======== SOURCE TEXT

Fred Hutch evolutionary biologist Trevor Bedford and physicist and computational biologist Richard Neher of the Biozentum Center for Molecular Life Studies in Basel, Switzerland, designed a prototype called nextstrain to analyze and track genetic mutations during the Ebola and Zika outbreaks.

Using the platform Bedford and Neher built, anyone can download the source code from the public-access code-sharing site GitHub, run genetic sequencing data for the outbreak they are following through the pipeline and build a web page showing a phylogenetic tree, or genetic history of the outbreak, in a few minutes, Bedford said.

He and Neher envision the tool as adaptable for any virus — a goal to which they will apply the $230,000 prize announced today by its three sponsors, the U.S. National Institutes of Health, the British-based charitable foundation Wellcome Trust and the U.S.-based Howard Hughes Medical Institute.

“Everyone is doing sequencing, but most people aren’t able to analyze their sequences as well or as quickly as they might want to,” Bedford said. “We’re trying to fill in this gap so that the World Health Organization or the U.S. Centers for Disease Control and Prevention — or whoever — can have better analysis tools to do what they do. We’re hoping that will get our software in the hands of a lot of people.”

For now, the tool is easy to use for Zika and Ebola. (The researchers also built a separate platform called nextflu for influenza.) But adapting the platform for other pathogens still involves a fair amount of work and technical skill, so Bedford is working with a web developer to “get that bar down so it will be easier to have this built out for other things.”

By lowering the technical bar, he and Neher hope to nudge researchers to overcome another obstacle: a longstanding reluctance to share data. That is also a goal of the Open Science Prize. Bedford and Neher were among six teams of finalists chosen in May from 96 entries representing 450 innovators and 45 countries.

================
======== DATA PROVIDED

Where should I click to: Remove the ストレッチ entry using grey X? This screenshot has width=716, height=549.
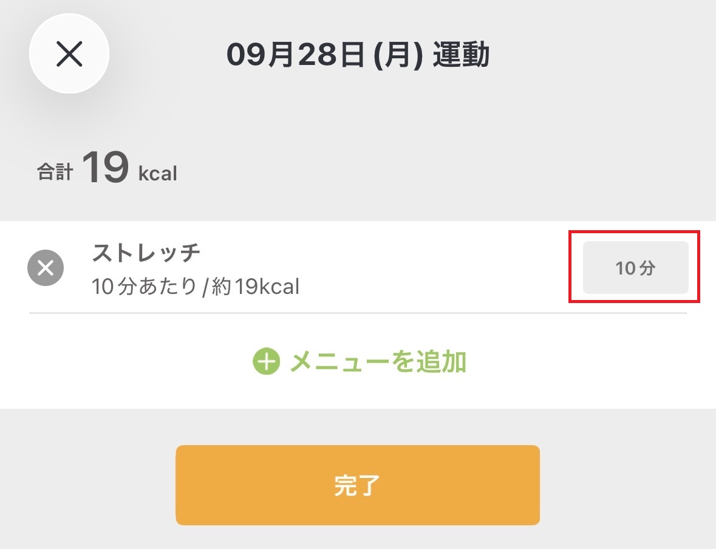tap(46, 268)
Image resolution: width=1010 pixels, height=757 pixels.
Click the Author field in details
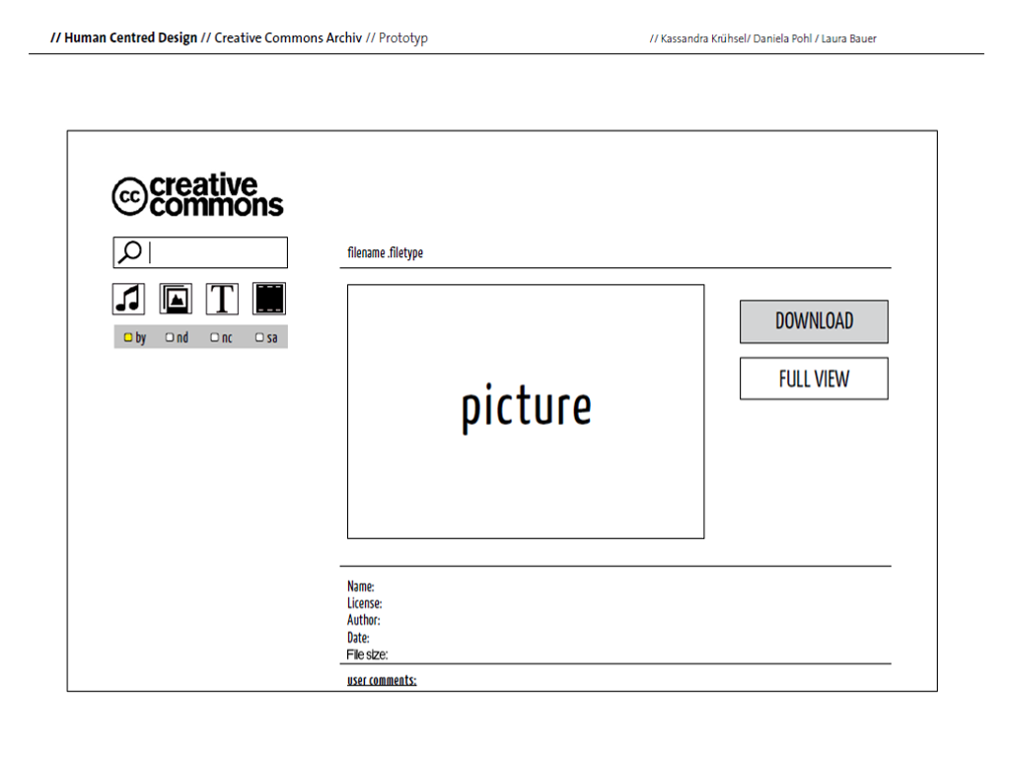pyautogui.click(x=363, y=620)
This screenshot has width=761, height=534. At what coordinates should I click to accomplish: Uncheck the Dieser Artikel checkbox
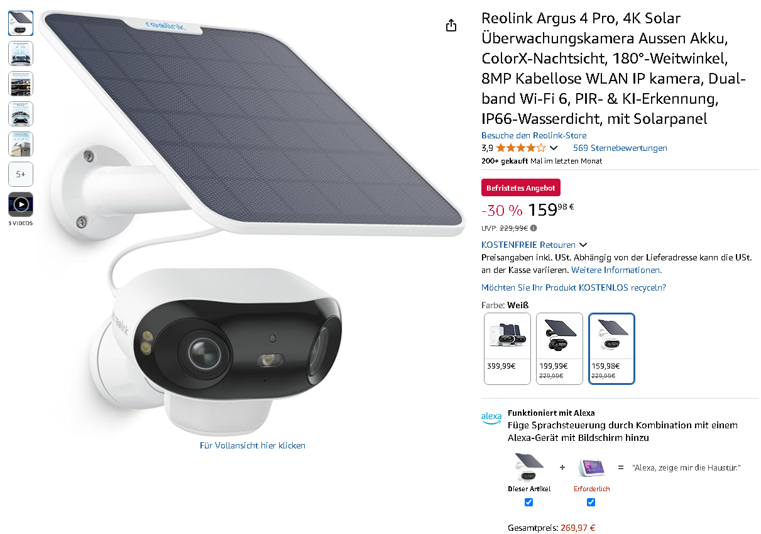click(528, 502)
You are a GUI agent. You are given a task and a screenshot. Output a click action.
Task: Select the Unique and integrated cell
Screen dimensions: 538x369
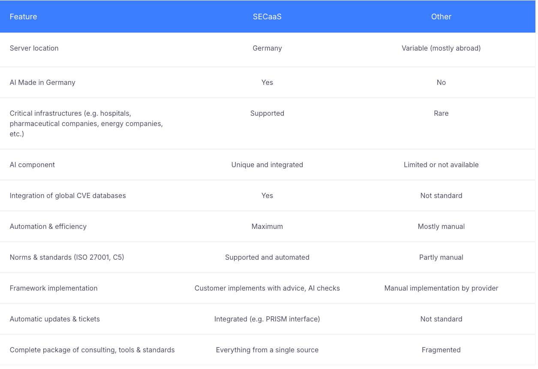tap(267, 165)
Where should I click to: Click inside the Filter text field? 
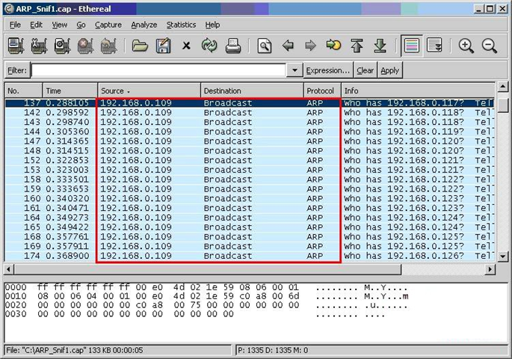click(x=158, y=70)
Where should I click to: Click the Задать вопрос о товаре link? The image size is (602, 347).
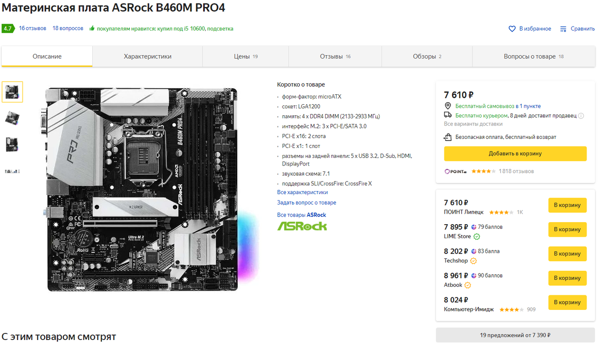[x=307, y=203]
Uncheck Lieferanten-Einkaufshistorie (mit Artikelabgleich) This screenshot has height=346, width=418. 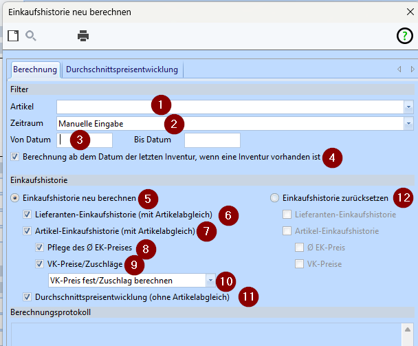28,215
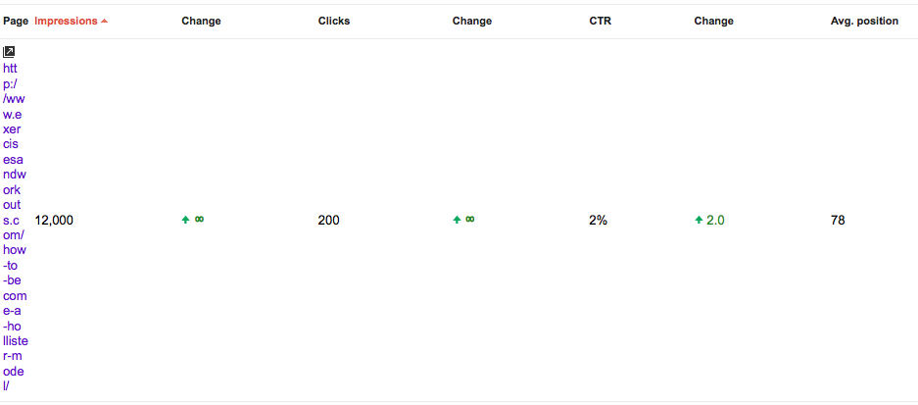Click Change header next to CTR
This screenshot has height=405, width=918.
pos(713,22)
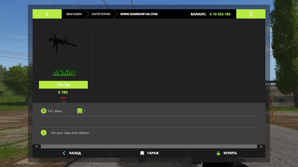Click the daily upkeep cost coin icon

[44, 111]
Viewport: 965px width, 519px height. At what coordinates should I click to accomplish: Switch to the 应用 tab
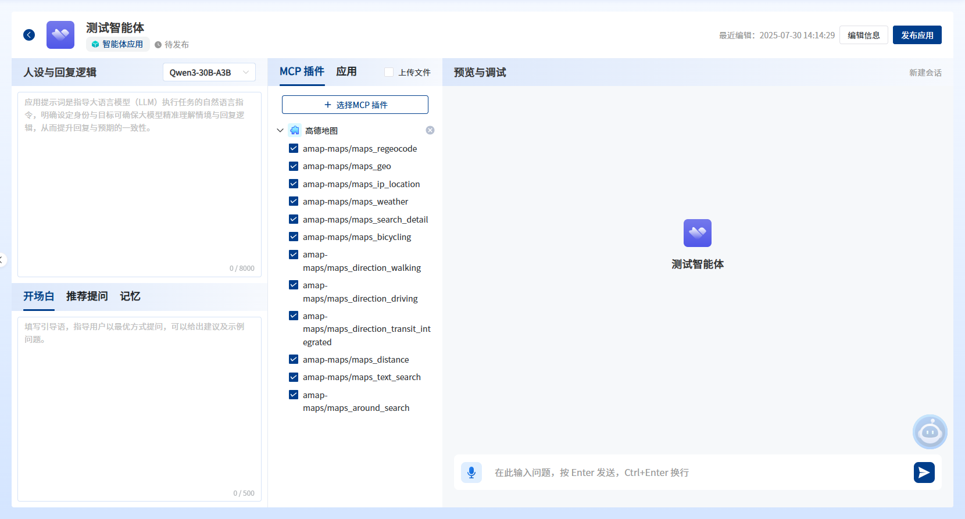click(346, 71)
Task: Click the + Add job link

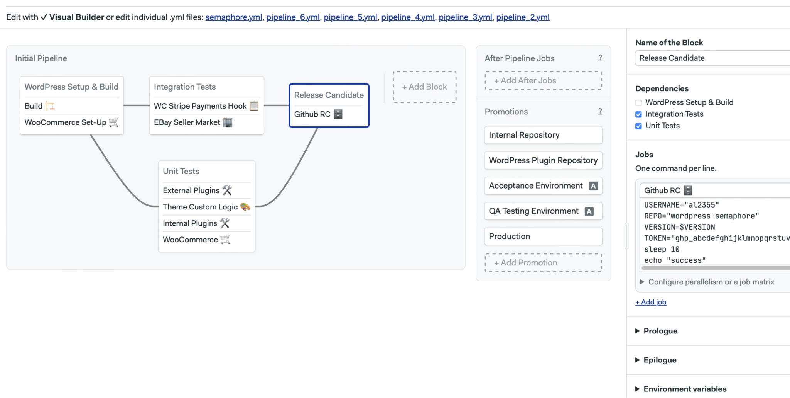Action: (x=650, y=302)
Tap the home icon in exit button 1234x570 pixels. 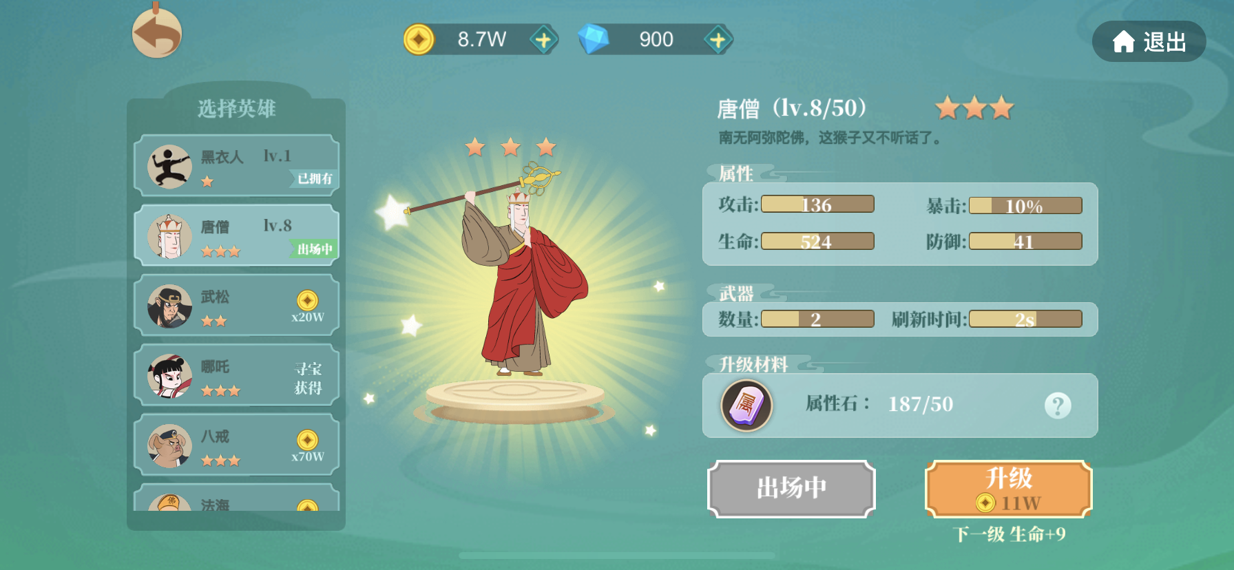click(1123, 42)
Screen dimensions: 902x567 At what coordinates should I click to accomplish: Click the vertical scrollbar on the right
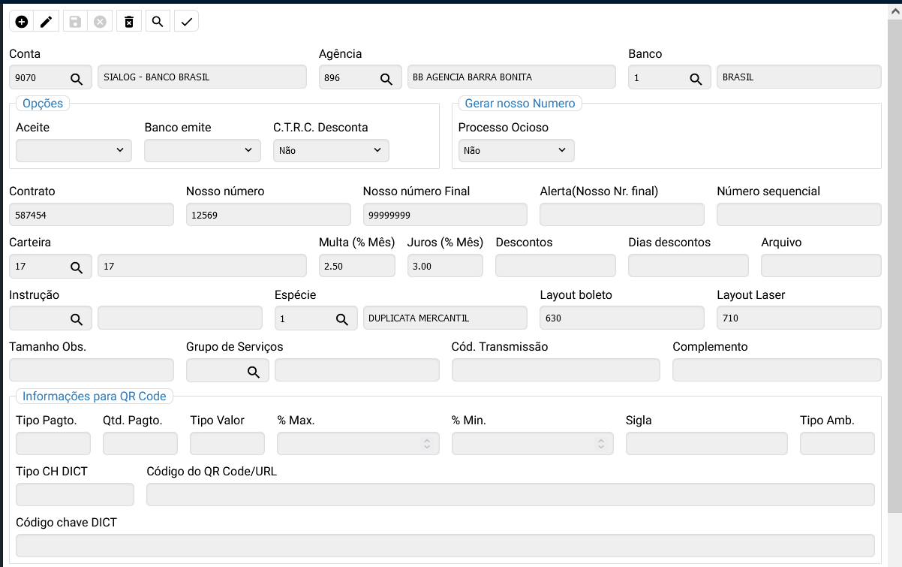pos(894,263)
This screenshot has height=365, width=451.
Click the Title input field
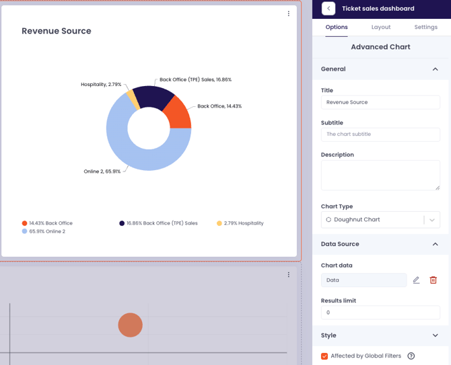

================

■ TASK SET ■
1. Repeat the passage of the nextstrain article from "By lowering the" to "and 45 countries." word for word.
2. According to the nextstrain article, what is the name of the separate platform the researchers built for influenza?

■ SOLUTION SET ■
1.
By lowering the technical bar, he and Neher hope to nudge researchers to overcome another obstacle: a longstanding reluctance to share data. That is also a goal of the Open Science Prize. Bedford and Neher were among six teams of finalists chosen in May from 96 entries representing 450 innovators and 45 countries.

2. Nextflu.